Thomas Loosch

Personal information
- Nationality: German
- Born: 28 April 1963 (age 63)

Sport
- Country: Germany
- Sport: Paralympic athletics
- Disability class: F38
- Event: Throwing events

Medal record
| Event | 1st | 2nd | 3rd |
| Paralympic Games | 0 | 1 | 2 |
| World Championships | 0 | 0 | 0 |
| European Championships | 0 | 1 | 0 |
Paralympic athletics
Representing Germany
Paralympic Games
| Silver medal – second place | 2004 Athens | Shot Put - F38 |
| Bronze medal – third place | 2004 Athens | Discus Throw - F38 |
| Bronze medal – third place | 2008 Beijing | Shot Put - F37/38 |
IPC European Championships
| Silver medal – second place | 2012 Stadskanaal | Shot put - F38 |

= Thomas Loosch =

German Paralympic athlete

Thomas Loosch (born 28 April 1963) is a Paralympian athlete from Germany competing mainly in category F38 throwing events.

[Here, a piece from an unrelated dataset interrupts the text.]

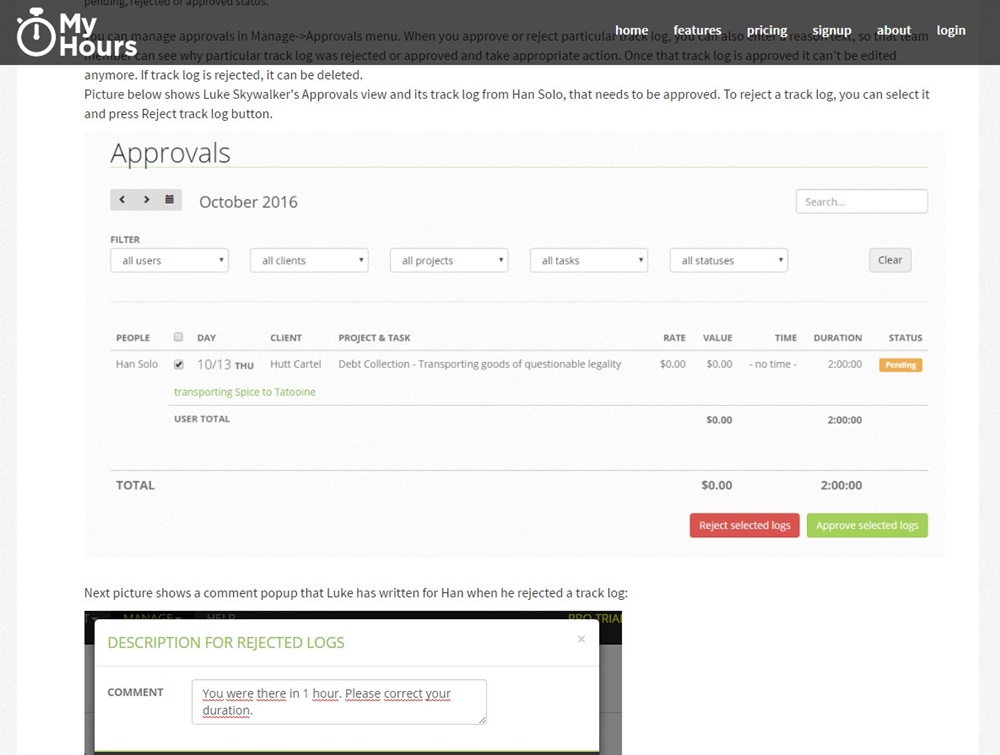Click into the Search input field
1000x755 pixels.
point(861,202)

Loosch has competed in two Paralympic Games and won medals in both. In the 2004 Summer Paralympics in Athens, he won a silver medal in the F38 shot put and a bronze medal in the F38 discus throw as well as competing in the F36/38 javelin. In the 2008 Summer Paralympics in Beijing, he competed in the F37/38 discus and won a bronze medal in the F37/38 shot put.